When I am in Taiwan, everyone can see the waiguoren blood running through me. My grandma always compliments my big, beautiful eyes, and when I ask her if she sees herself in me, she says I look so much like my father. Of course I do. She cannot see past the fact that I do not look Chinese.


In Texas, they ask me where I’m from and comment on my “beautiful,” olive-mocha-caramel-latte skin. Sometimes I preen. Sometimes I chafe at the thinly veiled exoticism. My dad tells me how lucky I am that I got the looks of my mother. 


(What he means, I think, is that everyone loves that racial ambiguity.)


I know their words are meant as compliments. But somewhere along the way “beautiful" became a euphemism for “different,” and I stopped wanting to be beautiful. I simply wanted to blend in.




I grew up in an area that was not diverse. Classic small-town Texas suburb, full of blonde cheerleaders that sold me a single idea of pretty. My friend group was a sort of amalgamation of anyone I could find who was smart, and kind, and many happened to come from immigrant families. When I went to college, everything was both infinitely better and infinitely worse: to be around people that did not assume the default state of personhood was Christian and white, to see everyone I loved settle into groups that they had been waiting for all their life. 


I was happy for them, of course, but I would watch from afar and ache—forever feeling slightly out of place, no matter where I was or who I was with.




Some days I wonder if my parents knew what they were doing.
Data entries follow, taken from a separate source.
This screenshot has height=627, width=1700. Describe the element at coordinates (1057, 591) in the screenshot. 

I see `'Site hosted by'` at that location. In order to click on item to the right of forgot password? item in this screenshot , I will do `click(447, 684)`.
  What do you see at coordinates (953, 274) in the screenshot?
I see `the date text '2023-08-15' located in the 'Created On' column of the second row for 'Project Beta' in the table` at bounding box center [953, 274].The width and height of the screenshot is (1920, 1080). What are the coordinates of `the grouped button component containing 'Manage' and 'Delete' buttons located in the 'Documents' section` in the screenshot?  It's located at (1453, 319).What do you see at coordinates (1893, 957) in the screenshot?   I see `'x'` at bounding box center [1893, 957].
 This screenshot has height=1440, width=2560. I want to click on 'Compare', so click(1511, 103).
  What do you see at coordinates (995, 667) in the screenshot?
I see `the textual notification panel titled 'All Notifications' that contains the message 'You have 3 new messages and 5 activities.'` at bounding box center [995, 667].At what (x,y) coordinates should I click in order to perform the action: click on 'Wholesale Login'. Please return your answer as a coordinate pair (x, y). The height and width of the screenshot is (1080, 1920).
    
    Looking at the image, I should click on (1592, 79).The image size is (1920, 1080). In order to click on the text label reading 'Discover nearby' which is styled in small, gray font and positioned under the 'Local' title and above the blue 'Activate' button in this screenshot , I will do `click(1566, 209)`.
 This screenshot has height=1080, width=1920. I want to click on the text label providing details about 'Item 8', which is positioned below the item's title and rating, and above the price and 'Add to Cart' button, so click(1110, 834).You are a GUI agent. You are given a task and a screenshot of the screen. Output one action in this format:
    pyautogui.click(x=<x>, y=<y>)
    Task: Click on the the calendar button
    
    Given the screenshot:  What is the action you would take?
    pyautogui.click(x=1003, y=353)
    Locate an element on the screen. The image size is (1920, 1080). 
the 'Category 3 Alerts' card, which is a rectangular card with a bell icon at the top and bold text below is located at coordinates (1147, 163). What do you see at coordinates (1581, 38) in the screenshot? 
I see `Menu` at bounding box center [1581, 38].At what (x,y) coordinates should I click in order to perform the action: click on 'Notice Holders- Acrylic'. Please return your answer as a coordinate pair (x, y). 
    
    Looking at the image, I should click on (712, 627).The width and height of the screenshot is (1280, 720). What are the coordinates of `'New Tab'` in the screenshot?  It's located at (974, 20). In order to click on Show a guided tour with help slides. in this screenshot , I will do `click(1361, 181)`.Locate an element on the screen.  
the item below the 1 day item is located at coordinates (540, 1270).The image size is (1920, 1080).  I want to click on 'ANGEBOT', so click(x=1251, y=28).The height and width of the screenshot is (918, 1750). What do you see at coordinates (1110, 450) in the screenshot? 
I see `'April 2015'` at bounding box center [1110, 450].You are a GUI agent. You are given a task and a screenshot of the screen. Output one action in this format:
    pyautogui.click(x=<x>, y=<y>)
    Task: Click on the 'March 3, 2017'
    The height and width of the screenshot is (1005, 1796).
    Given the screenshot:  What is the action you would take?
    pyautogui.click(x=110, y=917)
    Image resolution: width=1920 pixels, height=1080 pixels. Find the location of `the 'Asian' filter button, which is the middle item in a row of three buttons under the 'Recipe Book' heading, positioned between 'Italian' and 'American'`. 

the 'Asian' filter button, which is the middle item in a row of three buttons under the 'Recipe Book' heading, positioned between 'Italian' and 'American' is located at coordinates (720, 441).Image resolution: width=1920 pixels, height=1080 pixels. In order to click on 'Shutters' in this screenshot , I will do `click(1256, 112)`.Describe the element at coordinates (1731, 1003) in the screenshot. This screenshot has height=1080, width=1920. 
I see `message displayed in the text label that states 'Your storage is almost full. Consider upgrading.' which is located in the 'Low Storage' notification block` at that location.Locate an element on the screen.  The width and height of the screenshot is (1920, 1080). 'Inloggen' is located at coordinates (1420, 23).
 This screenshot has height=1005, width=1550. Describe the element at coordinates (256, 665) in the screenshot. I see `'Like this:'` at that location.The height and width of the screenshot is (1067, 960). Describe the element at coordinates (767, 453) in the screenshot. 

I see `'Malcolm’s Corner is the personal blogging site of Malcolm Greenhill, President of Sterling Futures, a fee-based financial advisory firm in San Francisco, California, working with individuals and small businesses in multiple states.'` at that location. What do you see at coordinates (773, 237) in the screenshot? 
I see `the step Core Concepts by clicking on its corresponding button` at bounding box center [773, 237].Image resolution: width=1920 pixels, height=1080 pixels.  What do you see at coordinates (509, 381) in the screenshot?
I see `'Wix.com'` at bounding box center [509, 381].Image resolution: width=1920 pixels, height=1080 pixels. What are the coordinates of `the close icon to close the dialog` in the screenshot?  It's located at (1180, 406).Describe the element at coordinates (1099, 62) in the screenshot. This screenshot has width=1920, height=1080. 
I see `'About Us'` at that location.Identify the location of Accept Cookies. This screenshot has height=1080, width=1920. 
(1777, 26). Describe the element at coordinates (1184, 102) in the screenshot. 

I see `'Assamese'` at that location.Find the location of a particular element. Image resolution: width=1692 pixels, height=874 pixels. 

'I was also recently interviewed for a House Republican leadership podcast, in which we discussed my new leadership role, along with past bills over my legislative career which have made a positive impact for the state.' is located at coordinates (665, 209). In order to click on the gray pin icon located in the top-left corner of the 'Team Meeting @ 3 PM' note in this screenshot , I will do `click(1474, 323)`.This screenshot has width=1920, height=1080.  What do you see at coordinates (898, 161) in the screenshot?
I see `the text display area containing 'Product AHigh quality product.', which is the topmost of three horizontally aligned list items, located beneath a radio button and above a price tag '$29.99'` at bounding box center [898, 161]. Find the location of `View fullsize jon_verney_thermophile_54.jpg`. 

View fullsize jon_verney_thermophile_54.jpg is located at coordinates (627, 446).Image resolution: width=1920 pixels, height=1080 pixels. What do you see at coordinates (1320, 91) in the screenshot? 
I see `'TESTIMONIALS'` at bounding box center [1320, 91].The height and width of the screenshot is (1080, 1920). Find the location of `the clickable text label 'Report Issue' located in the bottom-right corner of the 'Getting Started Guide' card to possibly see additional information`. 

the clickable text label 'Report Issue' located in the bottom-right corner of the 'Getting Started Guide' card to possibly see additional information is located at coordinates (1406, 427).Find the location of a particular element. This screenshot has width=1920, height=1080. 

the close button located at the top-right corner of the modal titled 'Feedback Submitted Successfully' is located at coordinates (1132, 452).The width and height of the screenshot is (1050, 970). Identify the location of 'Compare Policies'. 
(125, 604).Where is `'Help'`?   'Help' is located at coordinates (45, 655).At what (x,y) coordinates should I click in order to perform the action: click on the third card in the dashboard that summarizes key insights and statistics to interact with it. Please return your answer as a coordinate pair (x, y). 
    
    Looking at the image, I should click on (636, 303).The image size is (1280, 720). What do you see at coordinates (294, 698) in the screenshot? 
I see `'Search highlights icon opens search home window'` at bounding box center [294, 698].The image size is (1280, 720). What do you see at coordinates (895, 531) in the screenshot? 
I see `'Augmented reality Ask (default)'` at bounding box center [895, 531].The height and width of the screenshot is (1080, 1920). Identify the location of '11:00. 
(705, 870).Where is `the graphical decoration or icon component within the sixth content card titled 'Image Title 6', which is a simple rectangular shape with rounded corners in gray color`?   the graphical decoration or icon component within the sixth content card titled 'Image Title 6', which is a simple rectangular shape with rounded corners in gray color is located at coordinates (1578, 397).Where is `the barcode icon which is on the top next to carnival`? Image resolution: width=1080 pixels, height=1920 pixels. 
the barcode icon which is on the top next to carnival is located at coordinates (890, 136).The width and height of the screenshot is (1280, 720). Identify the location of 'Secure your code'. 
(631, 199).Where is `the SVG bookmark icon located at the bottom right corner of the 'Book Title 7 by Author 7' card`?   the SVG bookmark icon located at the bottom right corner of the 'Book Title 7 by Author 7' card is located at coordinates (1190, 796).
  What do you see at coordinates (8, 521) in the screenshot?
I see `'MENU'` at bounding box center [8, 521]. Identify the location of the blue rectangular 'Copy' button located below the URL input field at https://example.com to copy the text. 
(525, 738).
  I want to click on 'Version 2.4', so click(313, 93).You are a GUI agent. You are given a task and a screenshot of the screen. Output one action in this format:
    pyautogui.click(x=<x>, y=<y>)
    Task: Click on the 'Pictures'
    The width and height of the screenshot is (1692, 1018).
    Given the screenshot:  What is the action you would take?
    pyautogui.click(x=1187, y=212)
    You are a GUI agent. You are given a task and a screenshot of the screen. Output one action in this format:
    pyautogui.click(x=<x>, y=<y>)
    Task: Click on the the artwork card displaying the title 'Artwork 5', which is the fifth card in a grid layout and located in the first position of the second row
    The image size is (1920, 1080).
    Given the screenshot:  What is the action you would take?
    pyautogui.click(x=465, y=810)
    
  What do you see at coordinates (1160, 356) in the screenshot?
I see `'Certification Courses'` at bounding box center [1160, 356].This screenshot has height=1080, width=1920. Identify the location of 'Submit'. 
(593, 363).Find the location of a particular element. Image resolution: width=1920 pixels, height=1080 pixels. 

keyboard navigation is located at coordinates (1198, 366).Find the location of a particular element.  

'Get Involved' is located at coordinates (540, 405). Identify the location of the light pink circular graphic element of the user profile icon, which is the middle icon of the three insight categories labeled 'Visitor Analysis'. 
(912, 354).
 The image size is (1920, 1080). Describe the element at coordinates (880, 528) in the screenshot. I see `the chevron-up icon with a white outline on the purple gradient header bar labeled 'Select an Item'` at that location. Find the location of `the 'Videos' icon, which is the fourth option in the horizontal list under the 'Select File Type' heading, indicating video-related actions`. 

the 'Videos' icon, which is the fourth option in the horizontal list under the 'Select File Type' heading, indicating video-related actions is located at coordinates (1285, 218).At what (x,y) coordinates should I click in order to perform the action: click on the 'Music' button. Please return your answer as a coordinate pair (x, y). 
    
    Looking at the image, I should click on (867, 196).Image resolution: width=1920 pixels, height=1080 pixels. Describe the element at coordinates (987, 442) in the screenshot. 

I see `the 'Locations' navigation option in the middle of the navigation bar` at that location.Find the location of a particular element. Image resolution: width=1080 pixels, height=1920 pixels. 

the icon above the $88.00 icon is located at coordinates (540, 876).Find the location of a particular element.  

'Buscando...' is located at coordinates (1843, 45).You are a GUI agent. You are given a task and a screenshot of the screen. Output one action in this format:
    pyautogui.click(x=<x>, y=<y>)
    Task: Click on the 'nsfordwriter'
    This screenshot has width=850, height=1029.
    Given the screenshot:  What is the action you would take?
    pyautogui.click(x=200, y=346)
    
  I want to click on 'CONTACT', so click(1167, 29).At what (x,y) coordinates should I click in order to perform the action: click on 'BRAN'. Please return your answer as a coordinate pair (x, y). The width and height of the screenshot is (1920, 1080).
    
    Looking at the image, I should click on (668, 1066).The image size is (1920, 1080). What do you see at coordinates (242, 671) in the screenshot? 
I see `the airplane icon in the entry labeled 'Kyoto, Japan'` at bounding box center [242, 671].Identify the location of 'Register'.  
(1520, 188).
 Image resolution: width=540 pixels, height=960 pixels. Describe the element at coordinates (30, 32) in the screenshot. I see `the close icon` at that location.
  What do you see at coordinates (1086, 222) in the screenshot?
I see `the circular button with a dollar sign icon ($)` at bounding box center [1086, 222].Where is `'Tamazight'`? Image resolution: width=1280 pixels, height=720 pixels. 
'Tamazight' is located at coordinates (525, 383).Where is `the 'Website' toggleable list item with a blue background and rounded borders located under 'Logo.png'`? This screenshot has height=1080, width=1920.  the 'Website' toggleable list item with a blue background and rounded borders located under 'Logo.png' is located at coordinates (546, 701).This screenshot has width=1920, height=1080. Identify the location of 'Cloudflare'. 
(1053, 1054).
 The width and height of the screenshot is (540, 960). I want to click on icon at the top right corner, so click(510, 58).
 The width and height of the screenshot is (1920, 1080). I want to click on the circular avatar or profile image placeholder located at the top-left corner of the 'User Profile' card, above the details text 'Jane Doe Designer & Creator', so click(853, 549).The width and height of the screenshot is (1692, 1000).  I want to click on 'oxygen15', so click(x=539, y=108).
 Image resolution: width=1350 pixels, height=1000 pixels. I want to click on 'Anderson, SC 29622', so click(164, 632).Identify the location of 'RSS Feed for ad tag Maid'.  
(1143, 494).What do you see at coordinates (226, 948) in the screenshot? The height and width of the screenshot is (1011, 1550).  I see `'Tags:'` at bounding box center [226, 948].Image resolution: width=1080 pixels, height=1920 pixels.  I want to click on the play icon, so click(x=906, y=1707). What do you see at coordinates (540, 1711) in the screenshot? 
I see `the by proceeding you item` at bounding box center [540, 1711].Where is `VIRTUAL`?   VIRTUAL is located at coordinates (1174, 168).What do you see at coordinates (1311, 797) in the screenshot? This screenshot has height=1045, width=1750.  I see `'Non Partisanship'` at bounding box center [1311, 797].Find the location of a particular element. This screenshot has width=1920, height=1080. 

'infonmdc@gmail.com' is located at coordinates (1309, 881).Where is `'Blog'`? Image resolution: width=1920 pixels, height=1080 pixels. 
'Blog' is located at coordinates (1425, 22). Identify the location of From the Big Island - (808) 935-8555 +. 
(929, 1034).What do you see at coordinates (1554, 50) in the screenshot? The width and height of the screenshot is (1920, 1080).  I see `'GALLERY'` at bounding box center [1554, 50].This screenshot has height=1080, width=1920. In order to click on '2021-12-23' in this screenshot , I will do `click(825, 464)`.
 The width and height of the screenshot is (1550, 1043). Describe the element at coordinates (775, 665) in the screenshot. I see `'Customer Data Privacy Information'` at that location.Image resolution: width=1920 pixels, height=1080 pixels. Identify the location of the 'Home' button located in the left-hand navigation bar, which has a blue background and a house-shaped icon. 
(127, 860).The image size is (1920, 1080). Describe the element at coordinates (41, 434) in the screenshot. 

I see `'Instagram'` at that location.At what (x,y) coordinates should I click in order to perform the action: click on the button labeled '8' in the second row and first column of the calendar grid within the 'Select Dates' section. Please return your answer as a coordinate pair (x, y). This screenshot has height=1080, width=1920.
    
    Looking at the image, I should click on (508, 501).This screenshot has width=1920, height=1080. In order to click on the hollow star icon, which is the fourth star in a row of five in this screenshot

If my mother ever feared her baby growing into a woman who would realize the insurmountable distance created by language, if my father ever considered what it was like for his wife to see her parents age in yearly fragments as she raised children alone in this country. I wonder if they ever thought about how my sister and I would look, how we would speak, how we would feel when we were old enough to grapple with identity.


Oh, to be a stereotype. I know I am romanticizing the wrong thing, but how I wish to be in a group of people that look like me and have someone walk by and joke that we are indistinguishable—to lose myself in being a part of a whole. To have the same clothes, same music, same food, same language, same experiences as those around me. To know that my appearance accurately telegraphs my background to the world. 


Some days I want this more than I can describe. Some days it devastates me that I will never know what it is like: to be part of complete homogeneity. 




But I have written all this as if my identity is merely a burden, as if being biracial is solely a negative. It’s not.


It’s also a superpower—knowing that others cannot place you easily, knowing that you straddle two languages, two cultures, having grown up immersed in both. It’s meeting new people and having their eyes light up in surprise when you can speak their language, an instant line of connection in a foreign sea. It’s knowing that people like you did not exist a few centuries ago, that the blood running through your veins comes from lovers all over the globe. 


It’s hearing someone say you have a Taiwanese accent, and being warmed by the fact that your voice holds your family’s imprint. It’s understanding that although strangers cannot see it plainly on your face, your history shines through for those who simply care enough to listen.